- Capital: Manastir, Ohri
- • Established: 1395
- • Establishment of the Monastir Vilayet: 1864
| Preceded by | Succeeded by |
| / Lordship of Prilep | Sanjak of Monastir / |
- Today part of: Albania North Macedonia

= Sanjak of Ohrid =

1395–1864 Ottoman administrative unit in the Balkans

The Sanjak of Ohri (Ohri Sancağı, Sanxhaku i Ohrit, Охридски санджак, Охридски санџак) was one of the sanjaks of the Ottoman Empire established in 1395. Part of it was located on the territory of the Lordship of Prilep, a realm in Macedonia ruled by the Ottoman vassal Prince Marko until his death in the Battle of Rovine.

== Administrative division ==
When the Sanjak of Ohrid was established in 1395, it was a part of the Rumelia Eyalet and was one of its earliest established sanjaks. Before it became part of the Ottoman Empire in 1395, its territory belonged to the realm of Prince Marko. At first its county town was Bitola and later it was Ohrid, which is why it has also been referred to in sources as Sanjak of Monastir (or Bitola). This should not be confused with the later Sanjak of Monastir, established in 1826 from the eastern part of the Sanjak of Ohrid, and which entirely replaced the latter in 1864.

The territory of the Sanjak of Ohrid changed over time. Although Halil Inalcik explains that the Sanjak of Elbasan was established as soon as the fortress of Elbasan was constructed in 1466, based on Tursun Beg's records there is a possibility that Elbasan was first part of the Sanjak of Ohrid.

Official Ottoman censuses (Tapu tahrir defterleri) were organized in 1467, 1519 (collective census) and 1583 on the territory of the Sanjak of Ohrid.

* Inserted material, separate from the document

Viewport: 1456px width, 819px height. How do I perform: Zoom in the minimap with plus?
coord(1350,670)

The census from the beginning of the 16th century registered that the Sanjak of Ohrid had the kazas (districts) of Ohrid, Debar, Akçahisar (Krujë) and Mat, and had 4 towns, 6 fortresses, 849 villages, 32,648 Christian families and 623 Muslim families.

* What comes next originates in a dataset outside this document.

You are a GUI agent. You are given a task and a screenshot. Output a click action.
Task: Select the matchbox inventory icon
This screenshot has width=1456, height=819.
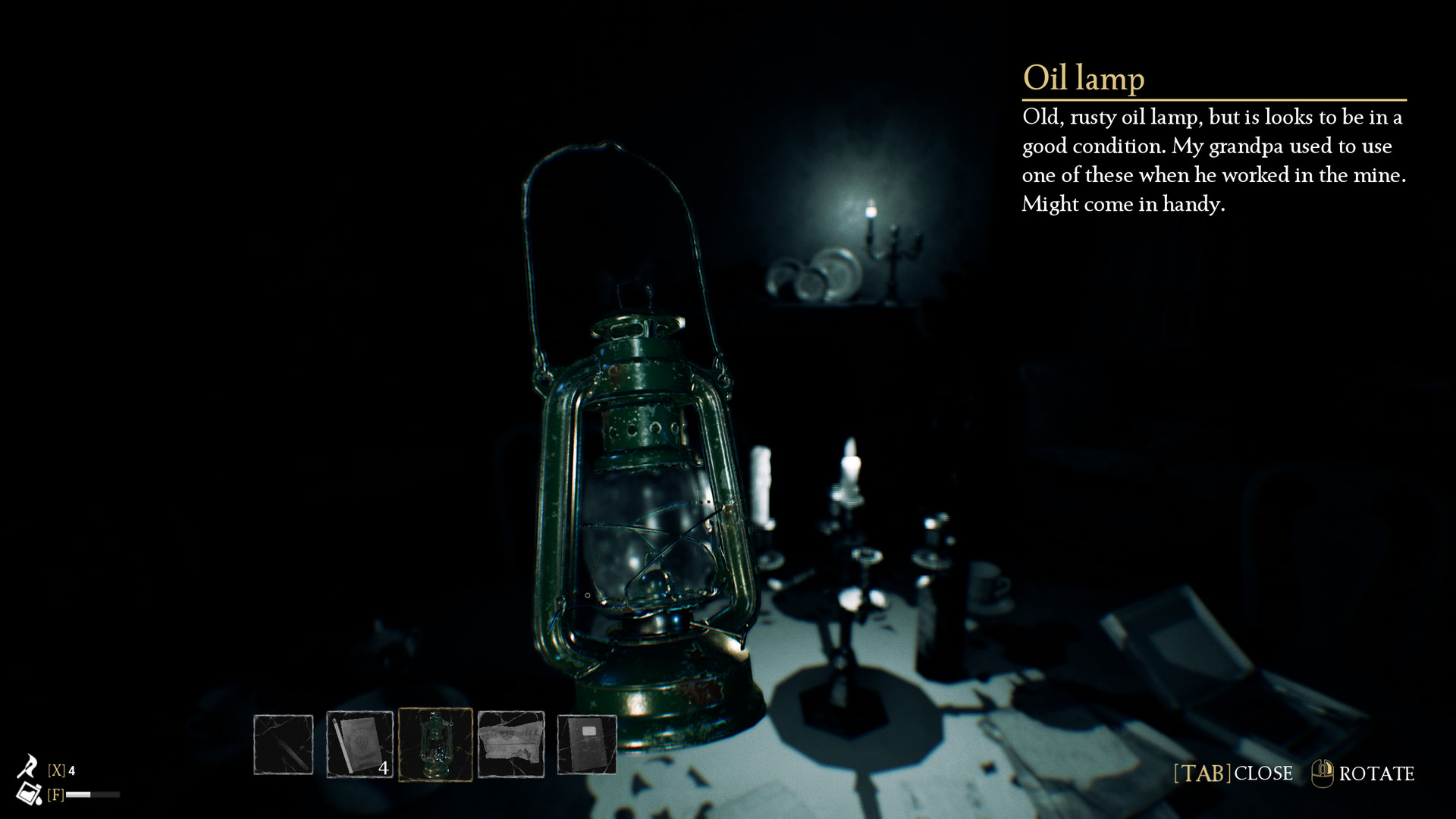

According to the census of 1583, the Sanjak of Ohrid had three kazas with 13 nahiye. After a later expansion, the Sanjak of Ohrid had 22 nahiyahs, 6 in the region of Macedonia and 16 in Albania. There was a substantial presence of ethnic Albanians in this sanjak.

The administrative division of the Rumelia Eyalet was reformed, based on the sultan's hatisherif of 21 June 1836, and the territories of its sanjaks were substantially changed while Sanjak of Ohrid became an arpalik of Valide Sultan. Until 1864, it was part of the Monastir Eyalet, while the kaza of Krujë, among others, was incorporated into the Sanjak of Scutari. As mentioned above, after the establishment of the Monastir Vilayet in 1864, the Sanjak of Ohrid ceased to exist and its territory was incorporated into the Sanjak of Monastir (first established as a sanjak, separate from the Sanjak of Ohrid, in 1826).

== History ==
Dorotheos, the Archbishop of Ohrid and his clerks and boyars were expatriated to Istanbul in 1466 probably because of their anti-Ottoman activities during Skanderbeg's rebellion. In 1467 many Christians from Skopje, Ohrid, Serres and Kastoria were forcibly deported to Elbasan, a new Ottoman fortress in Albania.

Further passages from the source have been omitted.